Sursaut des consciences, pour redécouvrir avec
fierté l'originalité et la grandeur de notre
culture et de notre modèle français. Sursaut de
l'action, pour inscrire au cur de notre
pacte républicain l'égalité des chances et des
droits, l'intégration de tous dans le respect
des différences. Sursaut collectif, pour
qu'ensemble, forts de cette diversité qui fait
notre richesse, nous portions notre volonté,
notre engagement, notre désir de vivre ensemble
vers un avenir de confiance, de justice et de
progrès.
C'est dans la fidélité au principe de
laïcité, pierre angulaire de la République,
faisceau de nos valeurs communes de respect, de
tolérance, de dialogue, que j'appelle toutes les
Françaises et tous les Français à se
rassembler.
*
* *
Notre peuple, notre Nation, notre République
sont unis par des valeurs communes. Ces valeurs
ne se sont pas imposées aisément. Elles ont
parfois divisé les Français avant de contribuer
à les réunir. Souvent, elles se sont forgées
dans l'épreuve douloureuse de ces luttes qui
traversent notre histoire et qui marquent notre
mémoire.
Depuis les origines de la monarchie jusqu'aux
tragédies du siècle dernier, la longue marche
vers l'unité a dessiné notre territoire et
forgé notre Etat. De l'Edit de Nantes aux lois
de séparation des églises et de l'Etat, la
liberté religieuse et la tolérance se sont
frayé un chemin au travers des guerres de
religion et des persécutions. Les Droits de
l'Homme et ceux du citoyen ont été
progressivement conquis, consolidés,
approfondis, depuis la Déclaration de 1789
jusqu'au Préambule de 1946. Ils l'ont été par
la consécration du suffrage universel et le
droit de vote des femmes, la liberté de la
presse, la liberté d'association et bien sûr le
combat pour faire reconnaître l'innocence du
capitaine Dreyfus.
De l'abolition des privilèges, la nuit du 4
août, à celle de l'esclavage le 27 avril 1848,
la République a proclamé avec force sa foi dans
l'égalité et elle a bataillé sans relâche
pour la justice sociale, avec ces conquêtes
historiques que sont l'éducation gratuite et
obligatoire, le droit de grève, la liberté
syndicale, la sécurité sociale.
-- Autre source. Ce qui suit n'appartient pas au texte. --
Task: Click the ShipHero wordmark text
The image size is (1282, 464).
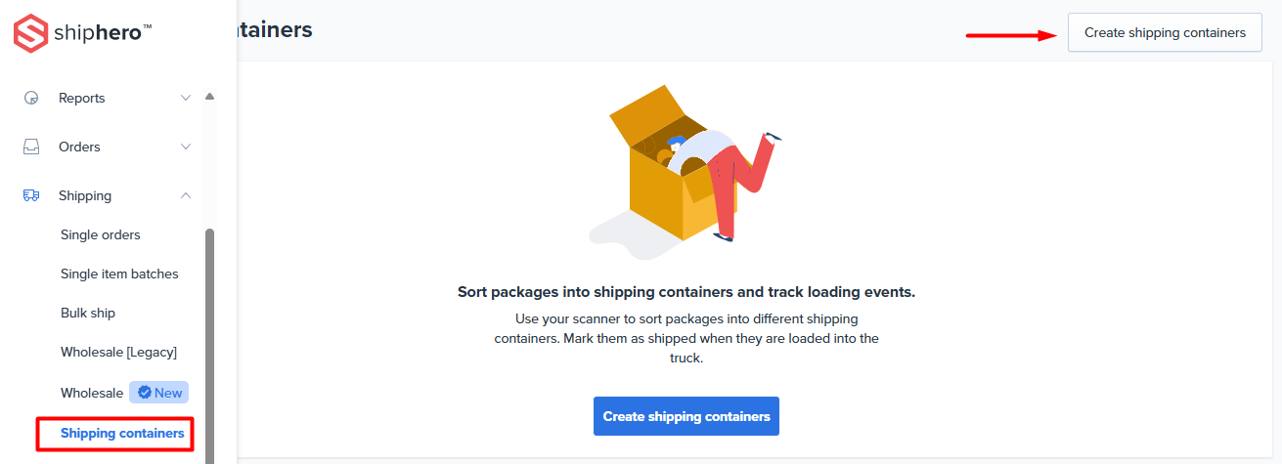Action: [104, 33]
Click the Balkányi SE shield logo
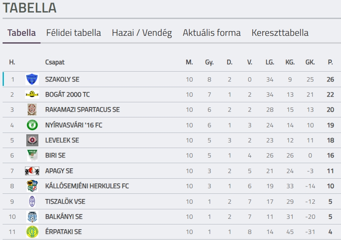 tap(32, 217)
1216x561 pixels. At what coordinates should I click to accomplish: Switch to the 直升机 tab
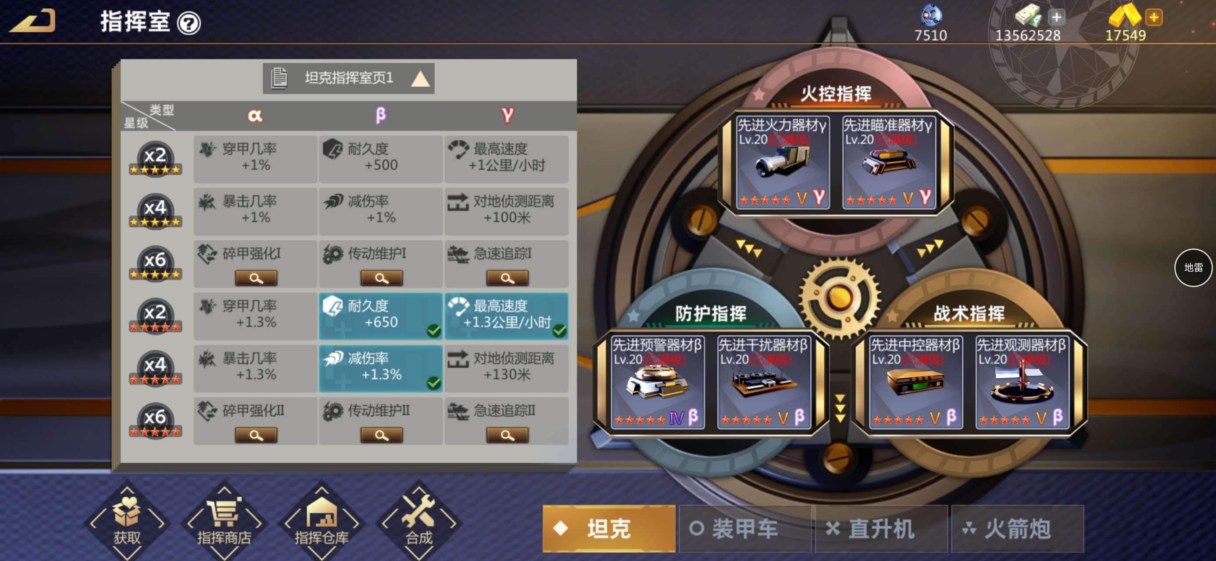(x=881, y=528)
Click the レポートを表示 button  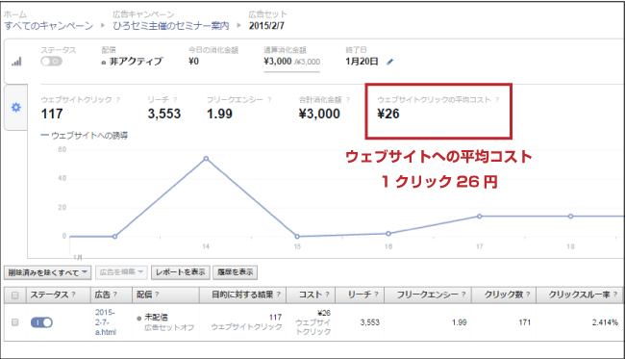pyautogui.click(x=181, y=272)
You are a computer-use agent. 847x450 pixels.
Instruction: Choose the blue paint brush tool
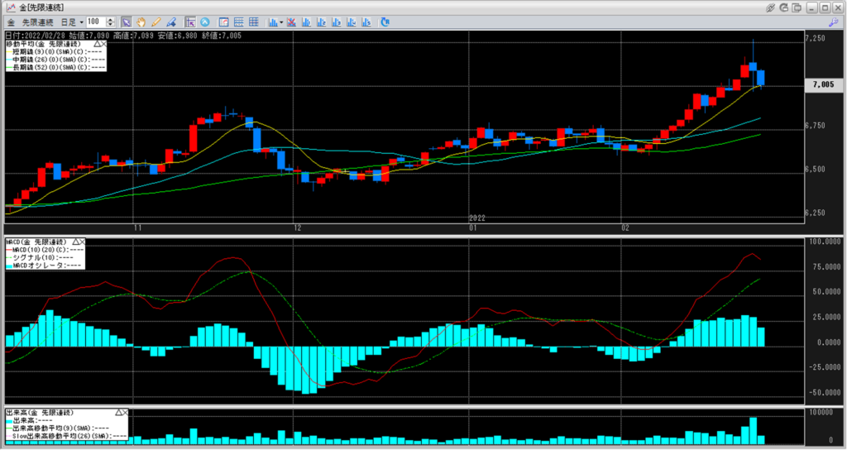coord(170,21)
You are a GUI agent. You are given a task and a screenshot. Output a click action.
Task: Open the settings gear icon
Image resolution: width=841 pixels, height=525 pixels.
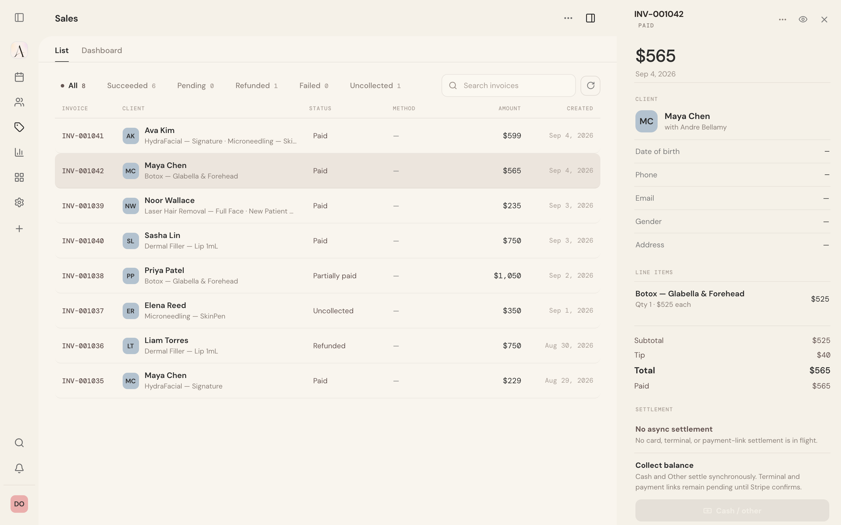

Elle a su
tendre la main, faire vivre l'égalité des
chances, reconnaître le mérite et permettre
ainsi la promotion, jusqu'aux plus hautes
fonctions, de femmes et d'hommes issus des
milieux les plus modestes. Aujourd'hui, nous
continuons d'avancer résolument pour consolider
les droits des femmes.
Ces valeurs fondent la singularité de notre
Nation. Ces valeurs portent notre voix haut et
loin dans le monde. Ce sont ces valeurs qui font
la France.
*
Terre d'idées et de principes, la France est une
terre ouverte, accueillante et généreuse. Uni
autour d'un héritage singulier qui fait sa force
et sa fierté, le peuple français est riche de
sa diversité. Une diversité assumée et qui est
au cur de notre identité.
Diversité des croyances, dans cette vieille
terre de chrétienté où s'est aussi enracinée
une tradition juive qui remonte à près de deux
mille ans. Terre de catholicisme qui a su
dépasser les déchirements des guerres de
religion et reconnaître finalement toute leur
place aux protestants à la veille de la
Révolution. Terre d'ouverture enfin pour les
Français de tradition musulmane qui sont partie
intégrante de notre Nation.
Diversité des régions qui ont progressivement
dessiné le visage de notre pays, de
l'Ile-de-France aux duchés de Bretagne,
d'Aquitaine, de Bourgogne, de l'Alsace et de la
Lorraine jusqu'au comté de Nice, à la Caraïbe,
l'océan indien ou le Pacifique Sud.
Et bien sûr, diversité de ces femmes et de ces
hommes qui, à chaque génération, sont venus
rejoindre la communauté nationale et pour qui la
France a d'abord été un idéal avant de devenir
une patrie.
Immigrés italiens, arrivés massivement avec la
première révolution industrielle pour apporter
à notre pays leur talent et leur énergie.
Espagnols, chassés par les terribles
déchirements des années trente et venus trouver
refuge en France. Portugais, arrivés dans les
années soixante, pleins d'ardeur et de courage.
Mais aussi Polonais, Arméniens, Asiatiques.
Ressortissants du Maghreb et de l'Afrique Noire,
qui ont si puissamment contribué à la
croissance des "Trente Glorieuses"
avant de faire souche sur notre sol. Tous ont
contribué à forger notre pays, à le rendre
plus fort et plus prospère, à accroître son
rayonnement en Europe et dans le monde.
Notre drapeau, notre langue, notre histoire :
tout nous parle de ces valeurs de tolérance et
de respect de l'autre, de ces combats, de cette
diversité qui font la grandeur de la France.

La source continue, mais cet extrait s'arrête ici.